Hukum Puasa Sunah dengan Niat Mengganti Puasa Ramadhan

 
Hukum Puasa Sunah dengan Niat Mengganti Puasa Ramadhan

Puasa Sunat dengan Niat Qadha Ramadhan

Pertanyaan:

Bagaimana pendapat Muktamar tentang nasehat dari sementara ulama kepada murid-muridnya supaya tidak puasa sunat, kecuali dengan niat qadha Ramadhan, padahal di antara mereka ada yang berkeyakinan tidak pernah meninggalkan puasa Ramadhan, sejak mulai baligh. Apakah nasehat itu benar atau tidak?

Jawab :

Orang yang yakin atau menyangka, bahwa ia tidak berkewajiban qadha puasa Ramadhan, maka haramlah niat qadha Ramadhan, karena beriseng-iseng ibadah, bagi orang yang sangsi, maka boleh niat qadha Ramadhan karena salah, (tidak bernazar) maka wajiblah niat qadha. Maka dengan keterangan tersebut, apabila nasehat ulama tersebut kaitannya dengan keterangan di atas, maka benarlah nasehat itu.

Keterangan, dari kitab:

  1. Al-Fatawa al-Kubra al-Fiqhiyah[1]

وَيُؤْخَذُ مِنْ مَسْأَلَةِ الْوُضُوْءِ هَذِهِ أَنَّهُ لَوْ شَكَّ أَنَّ عَلَيْهِ قَضَاءً مَثَلاً فَنَوَاهُ إِنْ كَانَ وَإِلاَّ فَتَطَوَّعَ صَحَّتْ نِيَّتُهُ أَيْضًا وَحَصَلَ لَهُ الْقَضَاءُ بِتَقْدِيْرِ وُجُوْدِهِ بَلْ وَإِنْ بَانَ أَنَّهُ عَلَيْهِ وَإِلاَّ حَصَلَ لَهُ التَّطَوُّعُ كَمَا يَحْصُلُ فِيْ مَسْأَلَةِ الْوُضُوْءِ إِلَى أَنْ قَالَ: وَبِهَذَا يُعْلَمُ أَنَّ اْلأَفْضَلَ لِمُرِيْدِ التَّطَوُّعِ بِالصَّوْمِ أَنْ يَنْوِيَ الْوَاجِبَ إِنْ كَانَ عَلَيْهِ وَإِلاَّ فَالتَّطَوُّعَ لِيَحْصُلَ لَهُ مَا عَلَيْهِ إِنْ كَانَ.

Dari masalah wudhu ini (kasus orang yang yakin sudah hadats dan ragu sudah bersuci atau belum, lalu ia wudhu dengan niat menghilangkan hadats bila memang hadats, dan bila tidak maka niat memperbarui wudhu, maka sah wudhunya) bisa dipahami bahwa jika seseorang ragu punya kewajiban mengqadha puasa misalnya, lalu ia niat mengqadhanya bila memang punya kewajiban qadha puasa, dan bila tidak maka niat puasa sunnah, maka niatnya itu juga sah, dan qadha puasanya berhasil dengan mengira-ngirakan memang wajib mengqadha, bahkan bila memang jelas wajib mengqadha.

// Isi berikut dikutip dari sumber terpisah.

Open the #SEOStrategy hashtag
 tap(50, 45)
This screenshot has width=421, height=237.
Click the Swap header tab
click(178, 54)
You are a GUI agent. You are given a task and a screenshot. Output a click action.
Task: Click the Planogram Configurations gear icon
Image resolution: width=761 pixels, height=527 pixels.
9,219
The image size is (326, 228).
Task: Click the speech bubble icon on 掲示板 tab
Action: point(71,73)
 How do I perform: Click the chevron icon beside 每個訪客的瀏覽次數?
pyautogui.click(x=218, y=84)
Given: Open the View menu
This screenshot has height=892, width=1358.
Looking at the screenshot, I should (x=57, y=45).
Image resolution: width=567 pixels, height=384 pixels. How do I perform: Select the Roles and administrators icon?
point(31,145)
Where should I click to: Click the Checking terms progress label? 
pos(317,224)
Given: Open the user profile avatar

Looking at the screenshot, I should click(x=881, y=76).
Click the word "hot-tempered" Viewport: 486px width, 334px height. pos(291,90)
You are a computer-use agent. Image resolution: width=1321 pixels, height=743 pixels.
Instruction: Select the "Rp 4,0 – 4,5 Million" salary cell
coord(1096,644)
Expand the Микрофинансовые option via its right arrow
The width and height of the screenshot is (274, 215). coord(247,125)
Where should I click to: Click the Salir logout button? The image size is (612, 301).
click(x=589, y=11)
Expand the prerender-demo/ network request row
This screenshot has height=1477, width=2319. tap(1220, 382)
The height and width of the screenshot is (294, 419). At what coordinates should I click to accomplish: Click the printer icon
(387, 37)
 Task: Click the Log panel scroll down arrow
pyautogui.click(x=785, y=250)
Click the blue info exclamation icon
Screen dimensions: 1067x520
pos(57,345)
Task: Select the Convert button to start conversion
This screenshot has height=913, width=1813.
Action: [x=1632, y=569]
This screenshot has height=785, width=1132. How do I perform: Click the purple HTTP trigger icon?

Bila tidak, maka ia mendapat puasa sunnah seperti halnya dalam masalah wudhu.

Dengan demikian diketahui, bahwa yang lebih baik bagi orang yang ingin puasa sunnah, maka ia berniat mengqadha puasa wajib bila memang ada kewajiban mengqadha, dan bila tidak maka puasa sunnah, agar menghasilkan qadha bila memang punya kewajiban qadha.

  1. Al-Minhaj al-Qawim[2]

وَتَجِبُ الْمُبَادَرَةُ وَمُوَالَتُهُ إِنْ أَفْطَرَ بِغَيْرِ عُذْرٍ.

Dan harus segera melaksanakan (puasanya) secara bersambung tanpa putus, jika memang berbuka tanpa sebab.

[1] Ibn Hajar al-Haitami, al-Fatawa al-Fiqhiyah al-Kubra, (Beirut: Dar al-Fikr, 1493 H/1984 M), Jilid II, h. 90.

[2] Ibn Hajar al-Haitami, al-Minhaj al-Qawim pada Muhammad Sulaiman al-Kurdi, Hamisy al-Hawasy al-Madaniyah, (Singapura: al-Haramain, 1397 H), Cet. Ke-2, Jilid II, h. 7.

 

Sumber: Ahkamul Fuqaha no. 157

KEPUTUSAN MUKTAMAR NAHDLATUL ULAMA KE-10

Di Surakarta Pada Tanggal 10 Muharram 1354 H. / April 1935 M.